Output every line of the data below exactly as it appears, leaving out the pictures.

### Dataset extract

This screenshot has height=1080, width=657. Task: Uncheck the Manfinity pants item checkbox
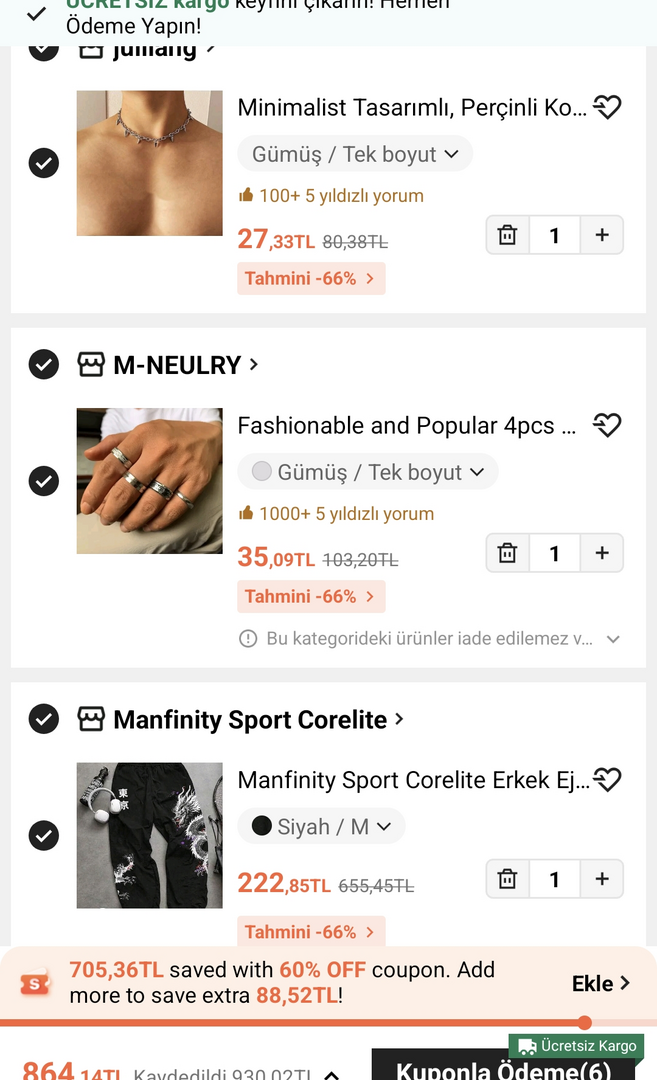(44, 835)
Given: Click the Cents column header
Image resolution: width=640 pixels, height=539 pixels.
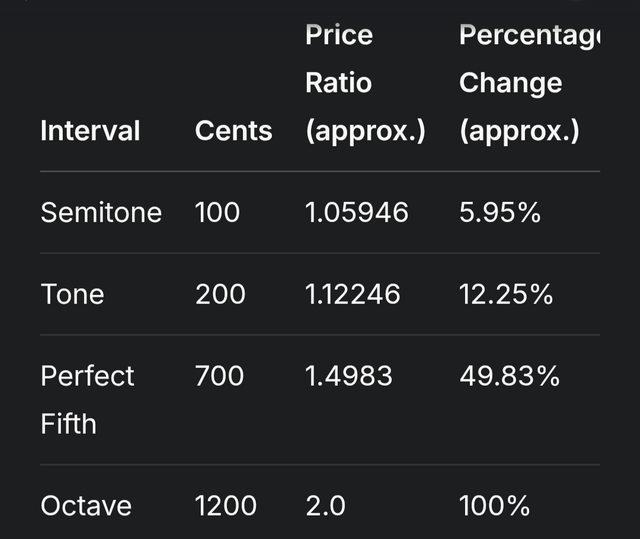Looking at the screenshot, I should point(233,131).
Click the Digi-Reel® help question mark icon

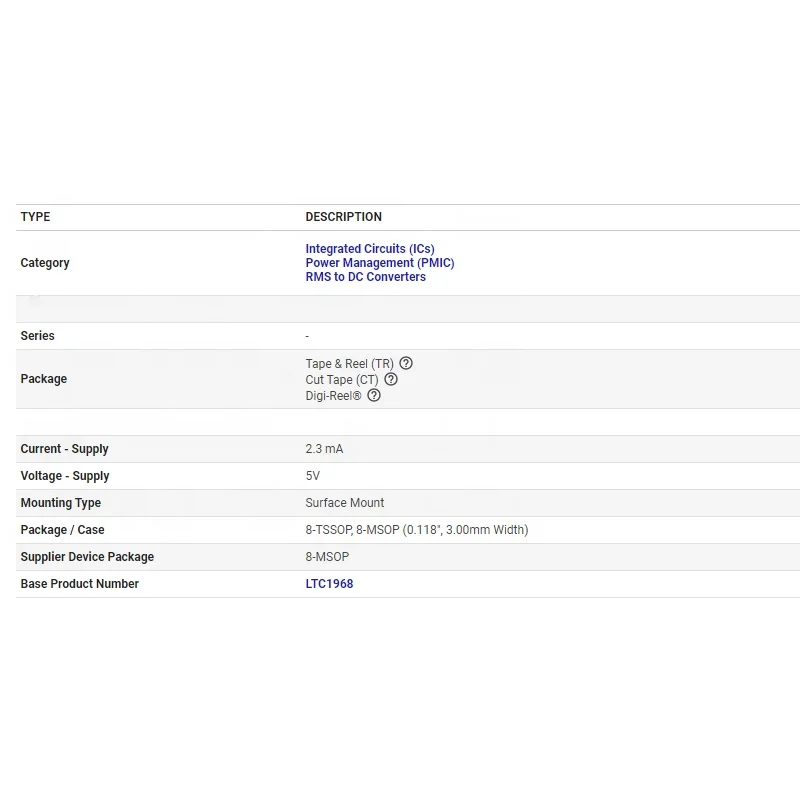pyautogui.click(x=374, y=395)
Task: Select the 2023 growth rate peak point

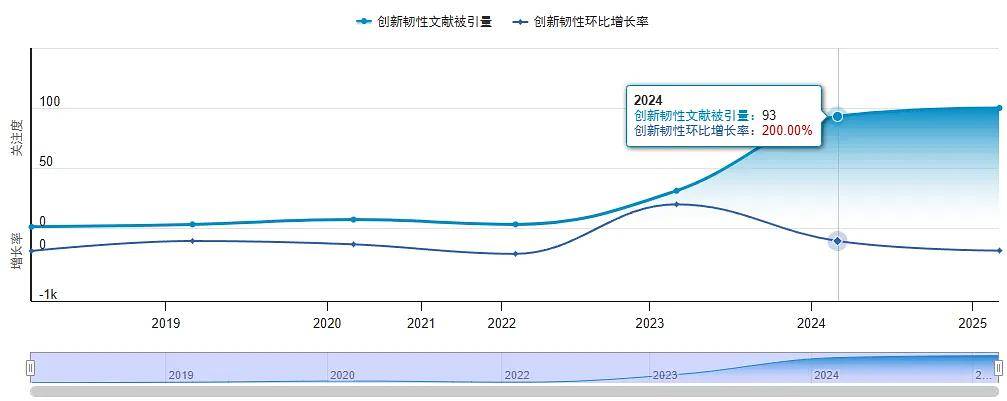Action: click(676, 204)
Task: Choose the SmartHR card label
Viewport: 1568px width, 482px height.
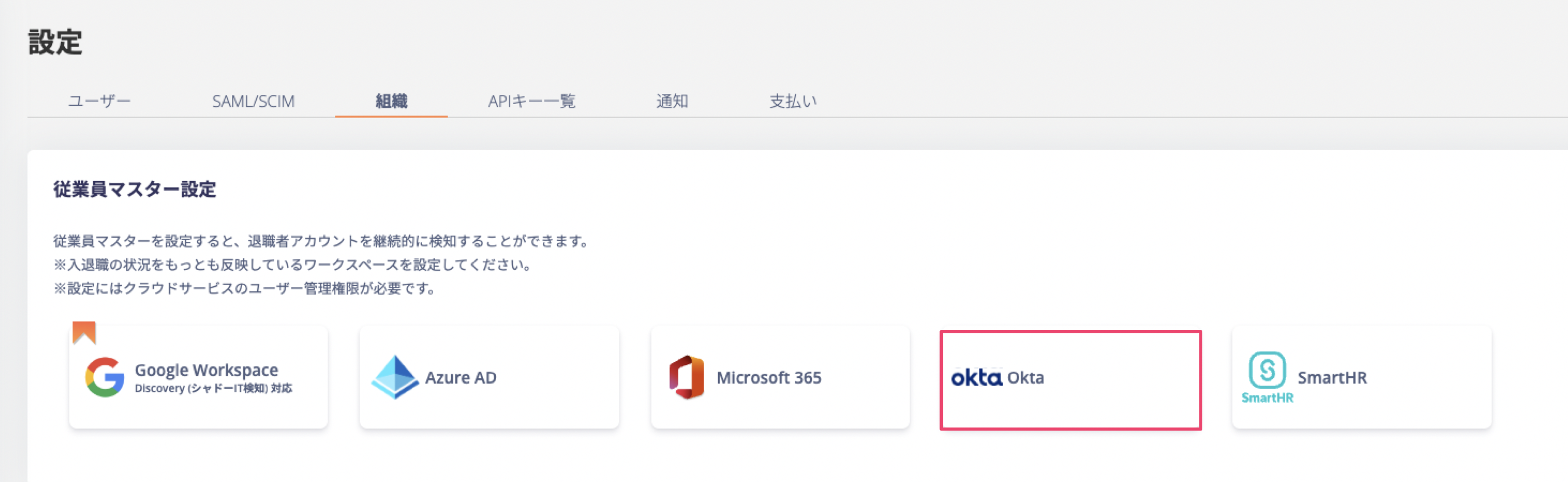Action: pyautogui.click(x=1332, y=377)
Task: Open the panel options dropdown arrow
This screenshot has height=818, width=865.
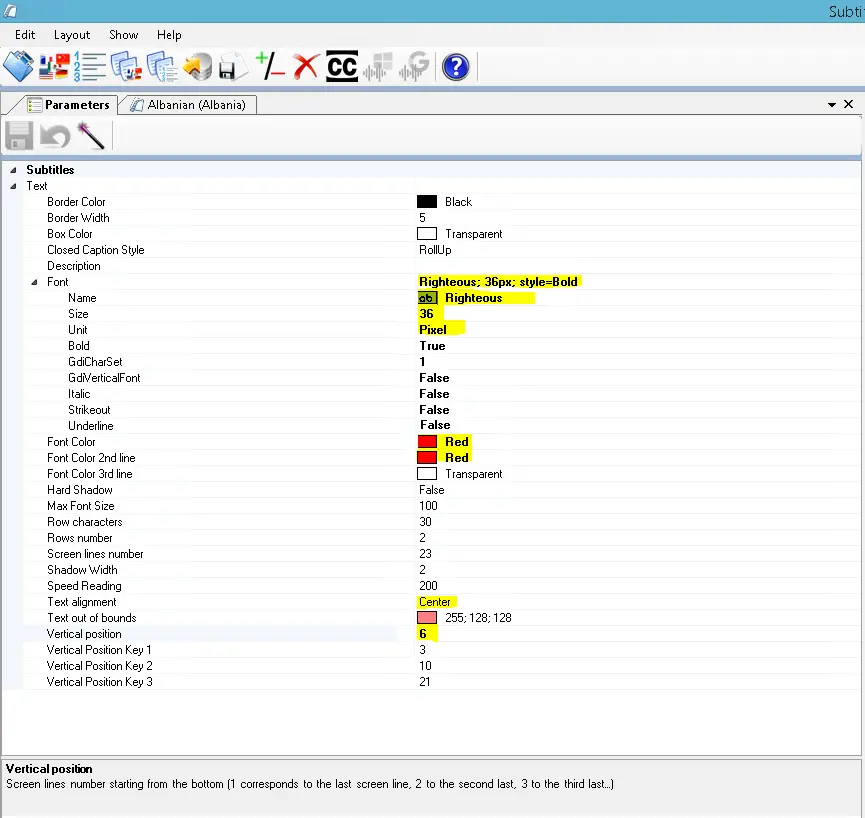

######

• Response to this exercise:
This screenshot has height=1080, width=657. Task: Uncheck the Manfinity pants item checkbox
(44, 835)
Given: Click the Cents column header
Image resolution: width=640 pixels, height=539 pixels.
Looking at the screenshot, I should point(233,131).
Click the Digi-Reel® help question mark icon

pyautogui.click(x=374, y=395)
Task: Select the 2023 growth rate peak point

Action: click(676, 204)
Task: Choose the SmartHR card label
Viewport: 1568px width, 482px height.
Action: pyautogui.click(x=1332, y=377)
Task: Open the panel options dropdown arrow
This screenshot has height=818, width=865.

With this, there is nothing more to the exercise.